One of the dangers is that businesses with a high dividend yield can sometimes find it difficult to maintain their shareholder payments. For example, that can be true of enterprises with cyclical operations, but not always. Nevertheless, in some cases, a high yield can be a warning sign instead of an attractive feature of a stock.
Robust financial records
One way of aiming to mitigate the risks is by looking for a long record of dividend payments. And ideally those multi-year shareholder payments will be backed with strong incoming cash flow. When choosing dividend stocks, it’s desirable to find an underlying business with a record of rising revenue, earnings, cash flow and shareholder dividends.
However, all stocks come with risks as well as positive potential. And that’s because any business can run into operational difficulties from time to time. Nevertheless, there are some companies worth considering for further and deeper research right now.
For example, Unilever. The business makes branded and packaged consumer goods, including food, detergents and personal care products. And the company’s dividend history stretches back decades.

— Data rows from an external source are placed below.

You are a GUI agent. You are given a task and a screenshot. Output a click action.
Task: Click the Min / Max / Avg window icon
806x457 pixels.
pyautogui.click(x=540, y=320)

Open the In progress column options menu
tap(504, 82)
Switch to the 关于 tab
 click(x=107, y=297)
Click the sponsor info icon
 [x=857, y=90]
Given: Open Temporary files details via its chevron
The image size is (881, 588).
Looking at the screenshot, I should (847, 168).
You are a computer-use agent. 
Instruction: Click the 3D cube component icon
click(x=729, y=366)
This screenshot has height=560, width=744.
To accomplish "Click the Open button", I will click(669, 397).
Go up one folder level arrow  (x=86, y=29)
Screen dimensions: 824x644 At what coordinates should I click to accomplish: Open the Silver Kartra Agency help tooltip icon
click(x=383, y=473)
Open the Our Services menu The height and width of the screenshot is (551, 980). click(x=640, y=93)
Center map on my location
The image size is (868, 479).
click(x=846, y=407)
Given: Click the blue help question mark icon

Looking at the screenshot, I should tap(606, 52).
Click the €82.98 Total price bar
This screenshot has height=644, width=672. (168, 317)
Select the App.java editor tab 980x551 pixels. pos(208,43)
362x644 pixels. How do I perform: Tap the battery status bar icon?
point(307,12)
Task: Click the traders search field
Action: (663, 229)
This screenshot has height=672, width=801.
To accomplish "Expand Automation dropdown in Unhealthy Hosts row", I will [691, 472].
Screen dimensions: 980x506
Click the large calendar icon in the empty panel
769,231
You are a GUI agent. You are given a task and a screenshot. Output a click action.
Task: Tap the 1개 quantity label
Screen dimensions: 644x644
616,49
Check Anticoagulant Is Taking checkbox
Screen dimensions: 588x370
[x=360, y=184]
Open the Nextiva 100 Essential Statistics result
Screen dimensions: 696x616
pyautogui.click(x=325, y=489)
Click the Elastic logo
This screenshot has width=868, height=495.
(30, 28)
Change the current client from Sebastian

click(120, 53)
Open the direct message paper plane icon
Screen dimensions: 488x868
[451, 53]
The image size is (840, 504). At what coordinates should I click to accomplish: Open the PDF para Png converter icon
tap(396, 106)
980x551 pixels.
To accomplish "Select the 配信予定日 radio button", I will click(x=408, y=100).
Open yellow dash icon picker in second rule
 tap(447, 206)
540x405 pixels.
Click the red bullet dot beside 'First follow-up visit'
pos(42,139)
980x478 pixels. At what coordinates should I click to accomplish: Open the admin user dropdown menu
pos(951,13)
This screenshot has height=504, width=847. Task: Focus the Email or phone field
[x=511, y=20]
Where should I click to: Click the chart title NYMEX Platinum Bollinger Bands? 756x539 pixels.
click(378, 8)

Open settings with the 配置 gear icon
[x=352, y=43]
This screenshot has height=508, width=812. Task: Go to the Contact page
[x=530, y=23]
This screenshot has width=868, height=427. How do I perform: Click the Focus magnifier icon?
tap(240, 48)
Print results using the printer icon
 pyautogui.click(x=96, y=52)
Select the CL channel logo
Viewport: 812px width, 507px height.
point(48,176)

There’s good backing from cash flow for dividend payments. And the business is known for its defensive and less-cyclical characteristics. Meanwhile, with the share price near 4,114p, the forward-looking yield is running just below 4% for 2024.
And Moneysupermarket.com looks like a cash-cow business these days. The company runs comparison sites for insurance, money, home services, and other products. And the cash flow record has been strong over the past few years.
Meanwhile, there’s a decent record of shareholder dividend payments. And the directors kept them up right through the pandemic, which seems like a sign of business strength.
With the share price near 241p, the forward-looking yield for 2024 is just above 5%. And that’s an attractive level considering the payment is forecast to grow in the years ahead.
Potentially enduring dividends
But another business likely to grow its dividend is financial technology and trading platform company IG Group. The multi-year record for revenue, cash flow and dividends is robust. And IG is kept paying out to shareholders through the pandemic.
With the share price near 822p, the forward-looking yield for the trading year to May 2024 is running at around 5.75%.
Those three are examples of businesses that potentially have enduring dividends because of the defensive nature of their operations. But they are not the only stocks worth considering for a dividend-paying portfolio right now. And there’s no guarantee they’ll go on to perform well just because they look attractive now.
Nevertheless, they’re all worth further research with a view to holding them long-term as part of a diversified portfolio focused on income.